Podcast dinleyicilerinin yüzde 68’i doktoralı
Her ne kadar bugüne kadar daha çok bireysel yayıncılık ön planda olsa da, koronavirüs sonrasında kurumsal dünya da her geçen gün kullanım oranı artan podcast’leri keşfetti denilebilir. Konu hakkında konuşan Digital Exchange CEO’su Emrah Pamuk, “Bugün dünyanın dört bir yanında, 100 dilde 850 binden fazla podcast ve bunlara ait 30 milyondan fazla bölüm var. Toplumsal içerikler, haber ve politika yayınları, sağlık, iş dünyası ve komedi başlıklarında toplanan podcast’ler, kurumsal dünyaya hem kalıcı hem de bilgilendirici yayınlar yapabilme imkanı tanıyor. Podcast’in en önemli avantajını ise araştırmalar ortaya koyuyor: Buna göre, podcast dinleyen kitlelerin yüzde 68’i doktora, yüzde 56’sı yüksek lisans, yüzde 45’i ise üniversite seviyesinde eğitim almış. Dinleyicilerin yüzde 45’i orta ve üst gelir seviyesinde. Dolayısıyla çok hedefe yönelik bir kitleye ulaşma şansı veriyor” dedi.
Podcast dinleyicilerinin yarıdan fazlasını 18-45 yaş arasındakiler oluştururken, yüzde 80’i podcast’lerin büyük bölümünü ya da tümünü dinliyor ve ortalama 6 podcast aboneliği bulunuyor. Bu da podcast’leri önemli bir reklam mecrası haline getiriyor. Geçtiğimiz yıl tüm dünyada 514 milyon dolarlık reklam harcaması yapılan podcast’ler için bu yıl %28 büyüyerek 659 milyon dolara ulaşması bekleniyor.
Sosyal medyada aktif olma oranı %94 ile genele göre yüksek
Sosyal medya kullanımı açısından da podcast dinleyicilerinin oldukça aktif olduğunu belirten Pamuk, dinleyicilerin yüzde 94’ünün en az bir sosyal medya kanalında aktif olduğunu, bunun da toplum ortalamasının üzerinde olduğunun altını çiziyor.
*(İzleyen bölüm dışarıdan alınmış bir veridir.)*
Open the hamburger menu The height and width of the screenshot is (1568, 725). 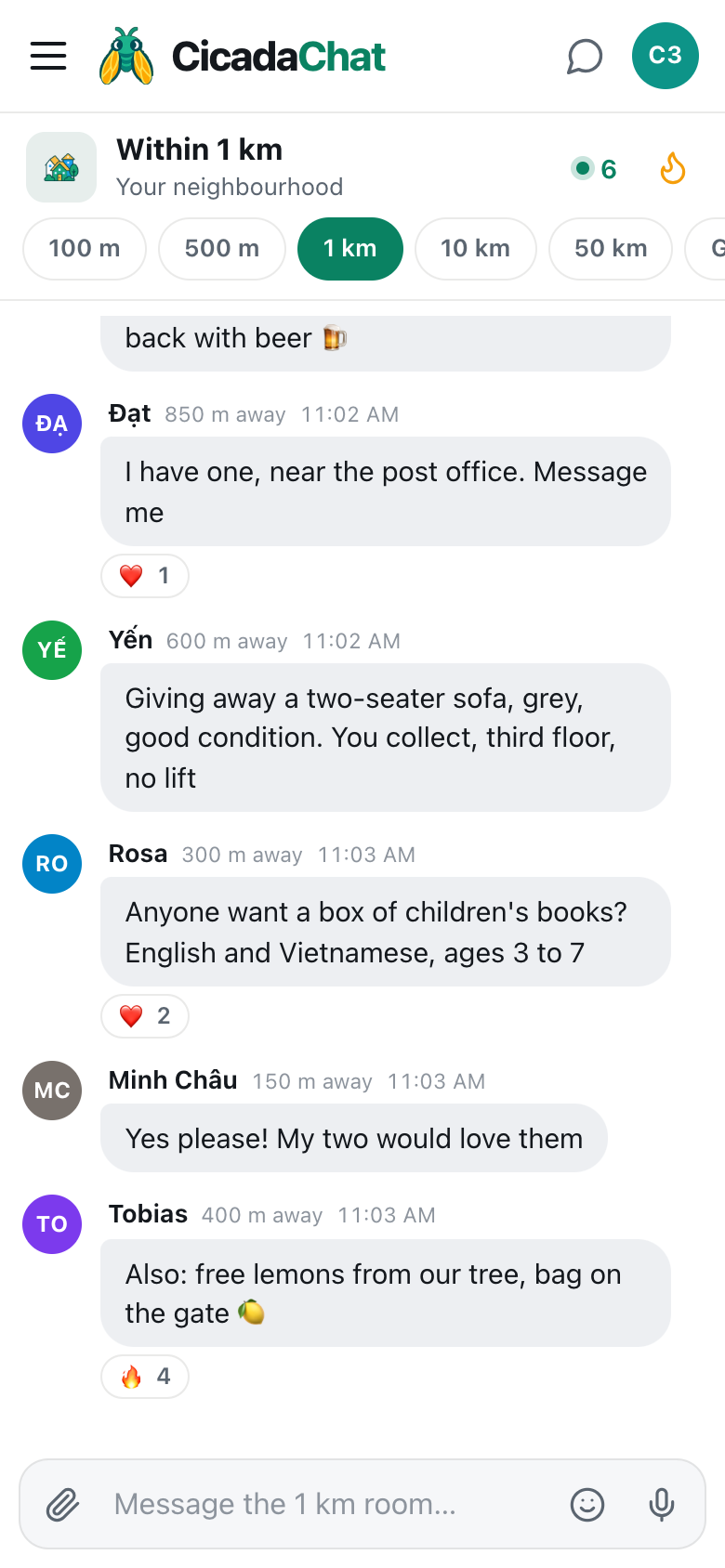pyautogui.click(x=48, y=56)
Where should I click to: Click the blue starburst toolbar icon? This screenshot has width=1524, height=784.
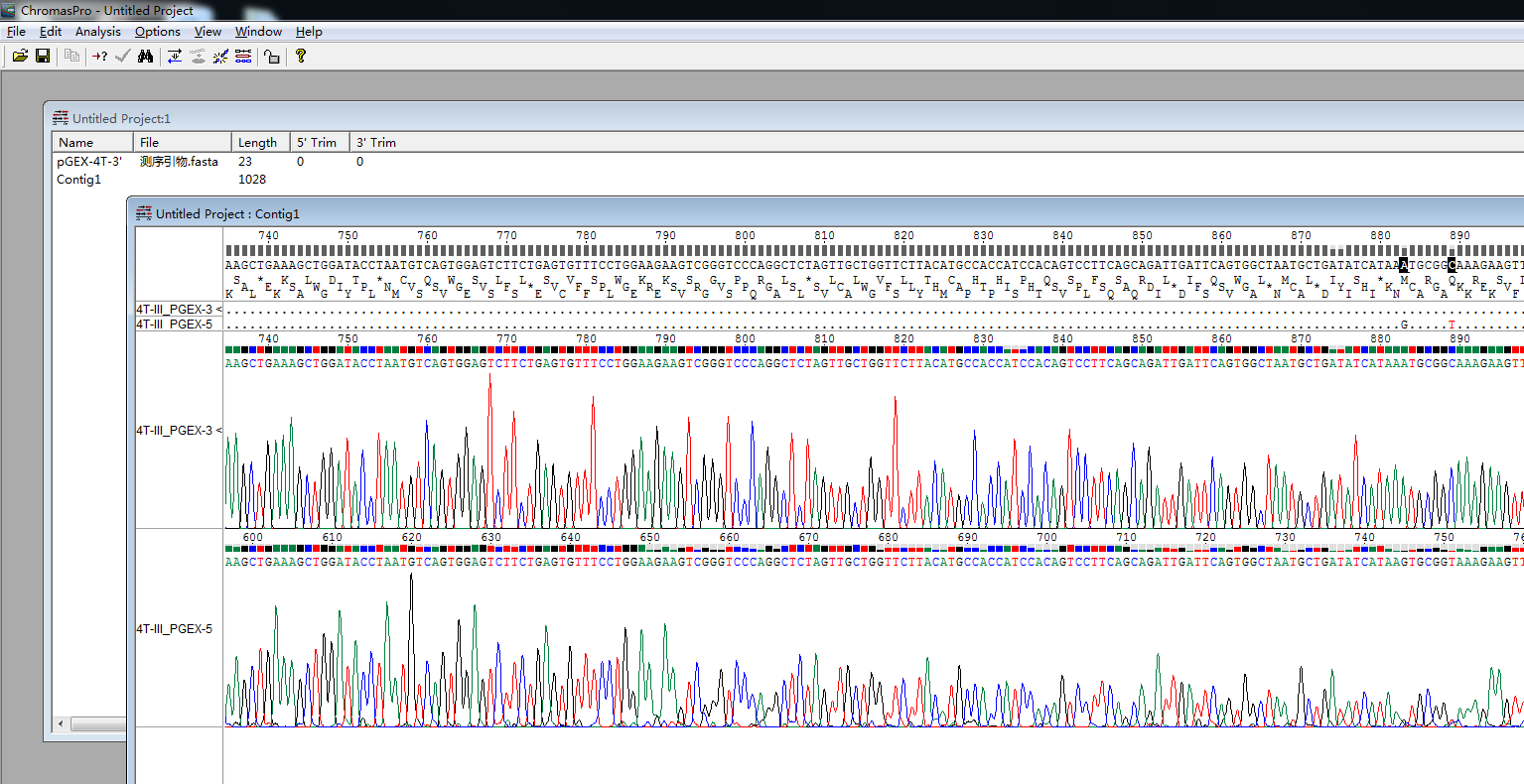pyautogui.click(x=220, y=57)
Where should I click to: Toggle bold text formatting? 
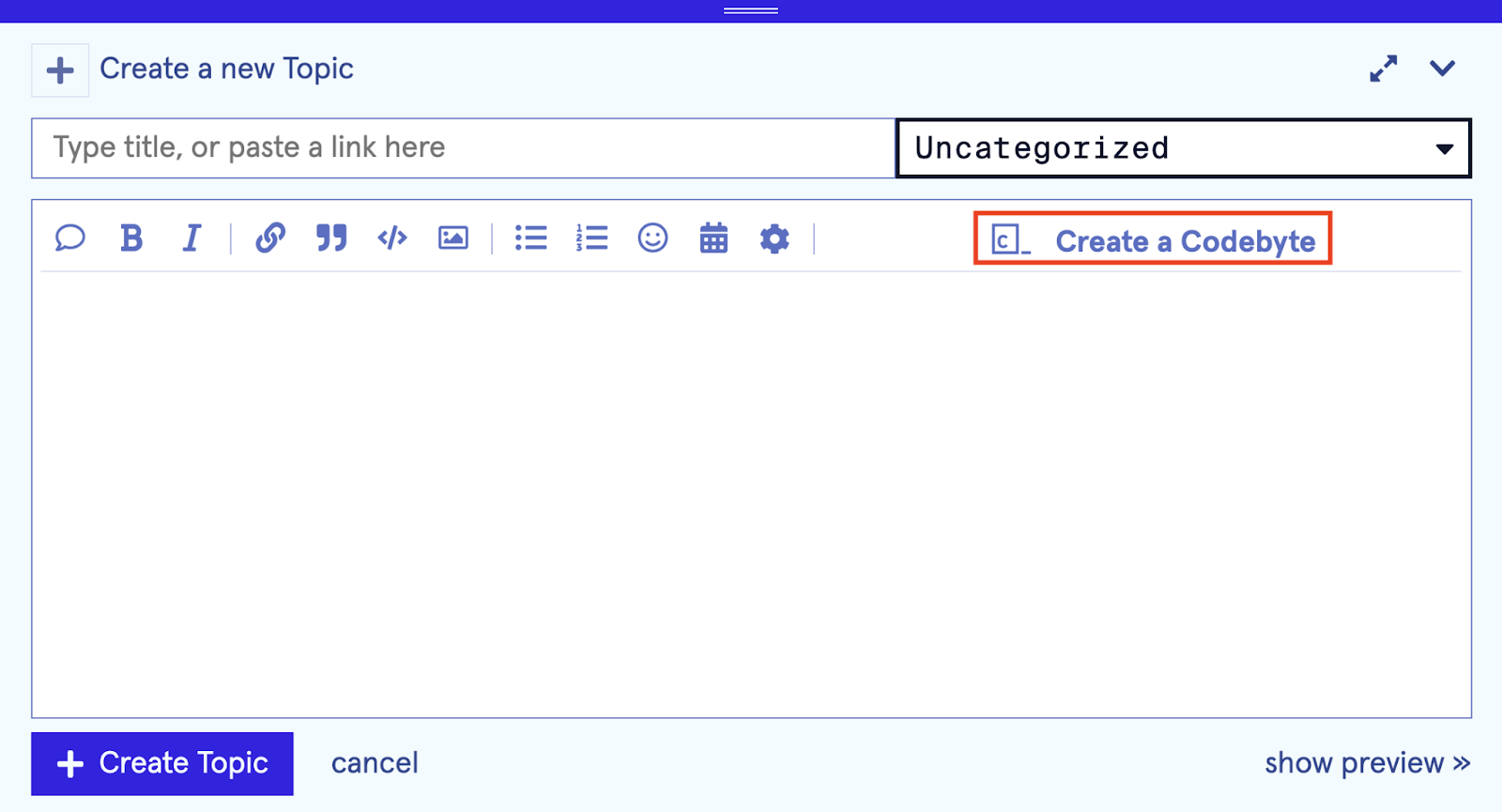point(131,238)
Pamuk, sözlerine şöyle devam etti: “Medialogy olarak içerik stratejisi planlarımızda podcast’e de yer veriyoruz. Markaların kendileri için değerli bir kitleye ulaşmasında önemli bir rol oynayan podcast’ler, Türkiye’de de popüler hale geliyor. Sayısı binleri geçen Türkçe podcast’ler için yerli platformlar da popüler olmaya başlıyor. Markaların reklamlarla olduğu kadar, kendi içerikleriyle de podcast kanalları oluşturması, tüketicilerle iletişimi kuvvetlendirmek ve satın alma gücü ile eğitim düzeyi yüksek hedef kitlelere ulaşmak için önem taşıyor.”